New child maintenance laws may cause “income trap” for single-parent families
Charities and campaigners raise concern over changes to child maintenance payments that may leave one-parent families vulnerable and at a “disadvantage”.
As the Child Support Agency (CSA) winds down in readiness for its replacement by the Child Maintenance Service (CMS), government changes to the service have raised concern over the way parents are to receive money to support their children. From August 11th 2014 the CMS will charge fees to collect payments on behalf of a parent, causing revolt from charities and campaigners.
The new CMS Collect & Pay system will charge fees to parents requesting help in collecting maintenance fees from another parent. Charges of 4% will be deducted from the maintenance payment received by the parent with care, and 20% in addition to the child maintenance liability of the non-resident parent.
Stephen Lawson, a member of Resolution’s Child Maintenance Committee, breaks down the figures into real terms: “The new charges mean that for every £100 assessment the paying parent will have to pay £120 but the receiving parent will only receive £96 – the government take a ‘tax’ of £24.” Lawson also stated that he was concerned that the charges would have a “disproportionate impact on vulnerable families”.
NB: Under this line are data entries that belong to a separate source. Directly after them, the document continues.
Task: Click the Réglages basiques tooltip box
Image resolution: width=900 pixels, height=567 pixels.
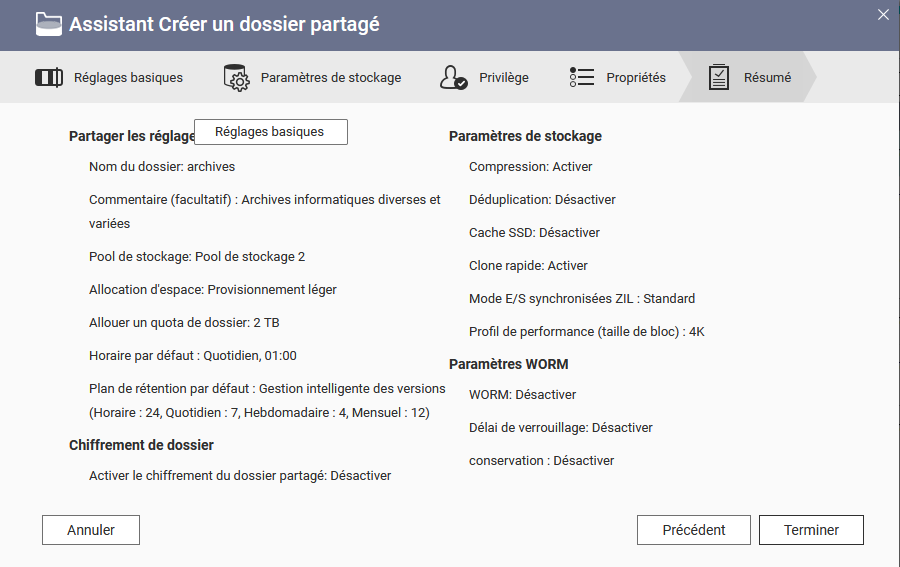Action: 270,132
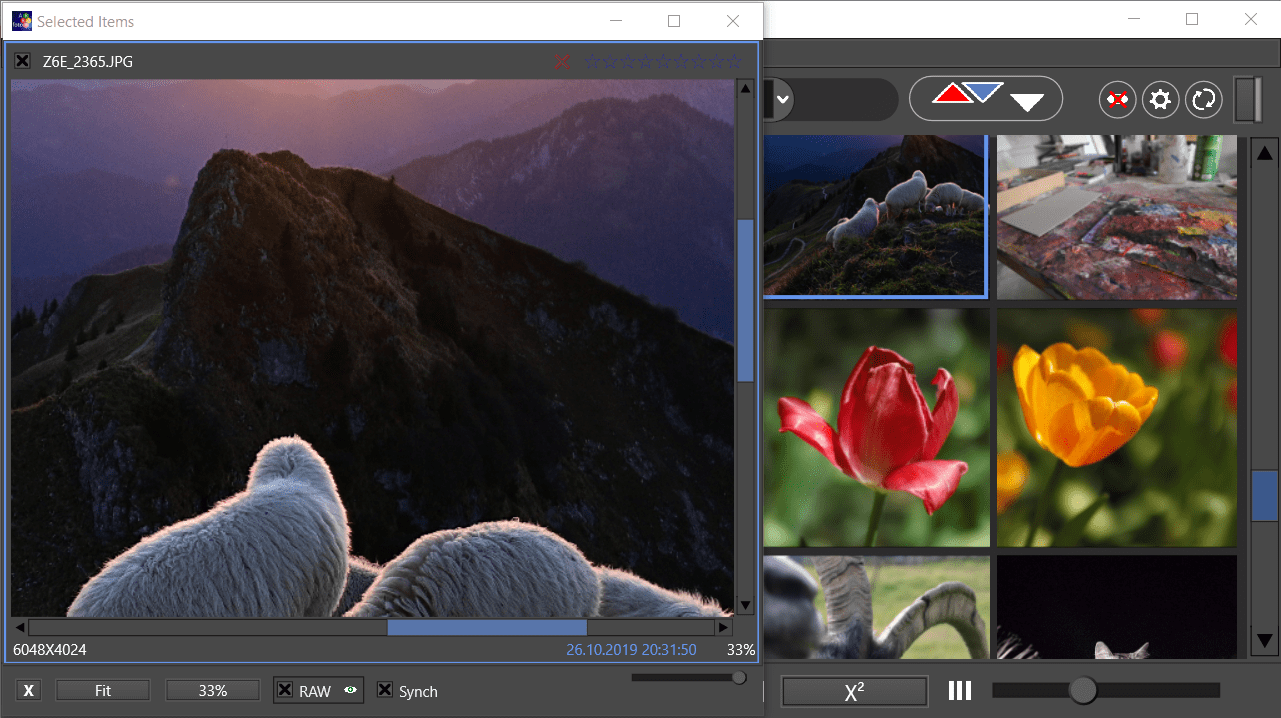
Task: Uncheck the Synch checkbox
Action: (x=384, y=691)
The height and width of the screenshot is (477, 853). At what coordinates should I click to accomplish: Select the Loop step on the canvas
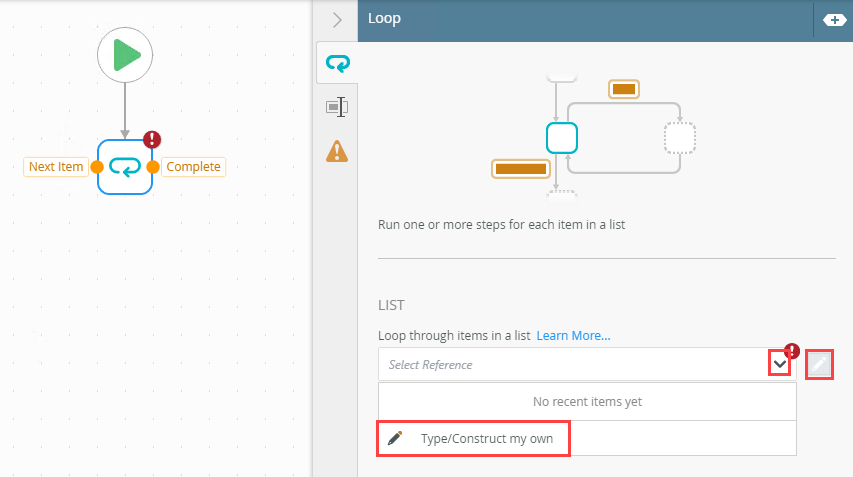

Gingerbread’s report Paying the Price is a three-year research study (ending June 2015) into the effects of austerity, public spending cuts and welfare on single parent families. Fiona Weir, Gingerbread’s chief executive is concerned that the new CMS fees would dissuade single parents from accessing much needed child maintenance: “It’s really important that parents don’t let the charges put them off getting a child maintenance arrangement in place. Lots of parents can sort out maintenance between them, but it’s not always possible, and single parents shouldn’t be put off asking for help when they need it.”
There are fewer than 60,000 parents currently within the new CMS system, and the government is urging parents to come to a private agreement for future maintenance payments before opening a new case.
There are 1 million cases currently held by the old CSA service which will be systematically closed over the next three years.